Stored dataset items
++++++
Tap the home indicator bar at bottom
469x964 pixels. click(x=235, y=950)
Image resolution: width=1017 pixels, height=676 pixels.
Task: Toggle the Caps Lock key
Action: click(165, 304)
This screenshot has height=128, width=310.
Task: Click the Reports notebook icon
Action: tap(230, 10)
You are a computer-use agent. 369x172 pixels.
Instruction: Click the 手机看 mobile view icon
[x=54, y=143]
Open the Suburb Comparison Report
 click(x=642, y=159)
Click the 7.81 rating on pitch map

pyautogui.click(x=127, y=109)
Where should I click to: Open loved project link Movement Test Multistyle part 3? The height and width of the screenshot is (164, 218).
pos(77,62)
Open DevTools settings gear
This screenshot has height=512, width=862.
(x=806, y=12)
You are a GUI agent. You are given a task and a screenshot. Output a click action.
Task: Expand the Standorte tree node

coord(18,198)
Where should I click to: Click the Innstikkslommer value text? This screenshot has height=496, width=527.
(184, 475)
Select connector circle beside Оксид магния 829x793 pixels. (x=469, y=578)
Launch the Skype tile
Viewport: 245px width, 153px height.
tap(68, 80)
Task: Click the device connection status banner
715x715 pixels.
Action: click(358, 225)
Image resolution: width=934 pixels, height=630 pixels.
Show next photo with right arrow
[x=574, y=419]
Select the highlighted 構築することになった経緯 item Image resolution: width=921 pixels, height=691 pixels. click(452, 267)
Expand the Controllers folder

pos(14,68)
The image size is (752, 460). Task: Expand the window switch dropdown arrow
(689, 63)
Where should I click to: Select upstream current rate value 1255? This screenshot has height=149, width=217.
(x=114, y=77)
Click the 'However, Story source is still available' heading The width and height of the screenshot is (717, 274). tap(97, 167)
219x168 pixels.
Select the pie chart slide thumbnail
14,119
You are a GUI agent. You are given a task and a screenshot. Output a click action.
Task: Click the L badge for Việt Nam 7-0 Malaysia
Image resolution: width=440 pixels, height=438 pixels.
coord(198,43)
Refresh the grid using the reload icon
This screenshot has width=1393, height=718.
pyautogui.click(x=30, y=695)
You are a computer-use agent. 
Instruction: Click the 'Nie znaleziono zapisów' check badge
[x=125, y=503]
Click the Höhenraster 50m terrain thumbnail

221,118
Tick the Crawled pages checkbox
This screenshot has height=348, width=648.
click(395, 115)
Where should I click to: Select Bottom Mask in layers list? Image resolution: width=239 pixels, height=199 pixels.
++++++
- [WORK ORDER]:
Return, exactly as written, only those lines that run from the one with "Select the pie chart slide thumbnail" to the last line of the data, both of those lines included.

- [YOUR RESPONSE]:
Select the pie chart slide thumbnail
14,119
You are a GUI agent. You are given a task and a screenshot. Output a click action.
Task: Click the L badge for Việt Nam 7-0 Malaysia
Image resolution: width=440 pixels, height=438 pixels.
coord(198,43)
Refresh the grid using the reload icon
This screenshot has width=1393, height=718.
pyautogui.click(x=30, y=695)
You are a computer-use agent. 
Instruction: Click the 'Nie znaleziono zapisów' check badge
[x=125, y=503]
Click the Höhenraster 50m terrain thumbnail

221,118
Tick the Crawled pages checkbox
This screenshot has height=348, width=648.
click(395, 115)
Where should I click to: Select Bottom Mask in layers list? Image resolution: width=239 pixels, height=199 pixels.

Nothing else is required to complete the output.